Insurance Company
Insurance companies in India have made a significant contribution to the economic growth of country and offered benefits to beneficiaries as well by providing various low and high investment plans.
Company helps you to protect yourself from contingencies or unexpected events by providing various categories policies like for travel, health, medical and mortgage purpose. The industry in India is thriving and customers are taking advantage of the fast-paced and competitive market in easy way.
The Basics
The word insurance refers to managing risk. You pay a certain amount of premium to the company against which the company provides you services like protecting your health, your car, your home or your family members. When the policy attains its maturity period or the insured person passes away, the company returns the claim amount to beneficiaries.
Insurers receive premiums from the policyholders and invest the money in risk free investments for increasing money to pay their interest. There are different types of beneficiaries such as life, health, auto and home or property beneficiaries.
An Overview
The Indian insurance industry has undergone a sea change over the last few years. Deregulations of the sector and massive globalization have contributed to the growth of the companies. Insurance sector in India comprises both private and government beneficiaries. Some foreign ones have also started operating in the market. FDI (Foreign Direct Investment) in the sector has grown significantly when the sector was opened by the Government of India to private carriers in 1999.

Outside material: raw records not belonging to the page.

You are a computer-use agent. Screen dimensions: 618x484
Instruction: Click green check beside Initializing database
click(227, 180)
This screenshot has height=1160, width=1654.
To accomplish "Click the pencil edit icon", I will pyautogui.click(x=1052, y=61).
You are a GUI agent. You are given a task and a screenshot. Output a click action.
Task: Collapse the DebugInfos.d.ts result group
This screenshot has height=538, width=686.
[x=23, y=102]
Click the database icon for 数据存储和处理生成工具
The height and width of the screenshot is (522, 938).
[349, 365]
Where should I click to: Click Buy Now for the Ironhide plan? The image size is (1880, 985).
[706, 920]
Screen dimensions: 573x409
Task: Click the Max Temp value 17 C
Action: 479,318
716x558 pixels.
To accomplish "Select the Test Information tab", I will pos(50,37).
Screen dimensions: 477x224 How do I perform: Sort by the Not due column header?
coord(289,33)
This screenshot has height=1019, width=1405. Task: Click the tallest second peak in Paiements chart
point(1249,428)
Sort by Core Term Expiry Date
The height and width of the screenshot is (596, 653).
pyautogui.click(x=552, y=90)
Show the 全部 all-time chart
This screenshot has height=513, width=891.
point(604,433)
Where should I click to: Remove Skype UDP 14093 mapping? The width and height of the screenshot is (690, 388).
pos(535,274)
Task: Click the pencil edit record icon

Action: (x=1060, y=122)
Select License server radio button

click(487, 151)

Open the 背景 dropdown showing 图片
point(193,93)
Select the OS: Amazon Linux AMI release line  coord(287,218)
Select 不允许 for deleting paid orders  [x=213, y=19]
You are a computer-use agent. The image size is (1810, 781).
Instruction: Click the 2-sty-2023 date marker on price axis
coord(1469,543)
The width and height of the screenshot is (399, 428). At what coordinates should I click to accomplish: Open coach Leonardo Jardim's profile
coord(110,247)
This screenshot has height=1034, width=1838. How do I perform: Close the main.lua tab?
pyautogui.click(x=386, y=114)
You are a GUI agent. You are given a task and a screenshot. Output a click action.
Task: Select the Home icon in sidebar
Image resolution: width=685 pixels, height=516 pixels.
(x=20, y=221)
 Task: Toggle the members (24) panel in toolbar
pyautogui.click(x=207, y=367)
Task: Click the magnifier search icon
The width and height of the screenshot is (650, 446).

On the basis of public and private companies Insurance industries in India can be broadly categorized into life and general insurance companies:
Life insurance companies
The following are names of the prominent life insurance in India:
Bajaj Allianz
Aviva
HDFC Standard Life
Birla Sun Life
Life Insurance Corporation of India
Future Generali
ING Vysya
MetLife
Max New York Life
Reliance Life
Om Kotak Mahindra Life
SBI Life
Sahara India
TATA AIG
Annual credit score ? credit status at glance
Credit score is the three digit number which is useful for determining your credit worthiness. When you surrender a request for any credit facility to fulfil some of your necessities it will be beneficial that you view your credit scores before pertaining for the credit facility. This is because every credit institution will view your credit rates. This assists them to find out whether you are applicable or should they judge you worthy enough to provide you credit. It also aids them to take decision regarding the amount to be credited and the rate of interest to be charged.
The three government department that is the Equifax, TransUnion and also the Experian supply the annual credit score to the customers. The Fair Isaac Corporation has given this facility to citizens to keep them updated with their credit mark in the fiscal market.
Therefore, the credit score is also known as the FICO score.
The FICO score is divided into the following categories:
• 720-850 – this is measured as best score
• 700-719 – it is encouraging for better terms
• 675-699 – it is a better score range
• 620-674 – it is not good for better terms
• 560-619 – difficulty in acquiring credit
• 500-559 – it is better time for advancement
The annual credit score is formulated taking into consideration the following particulars. They are expense history, amounts owed, duration of credit history, recent credit, kind of credit used.
If the grade is above 700 the customer is considered as an excellent credit borrower but if the customer ranks below 300 he or she needs to improve a lot. This improvement can be done by paying the debts, maintaining credit limit, using less credit facility, and spending a smaller amount for redundant things. This will make you advance in your credit score on your annual report.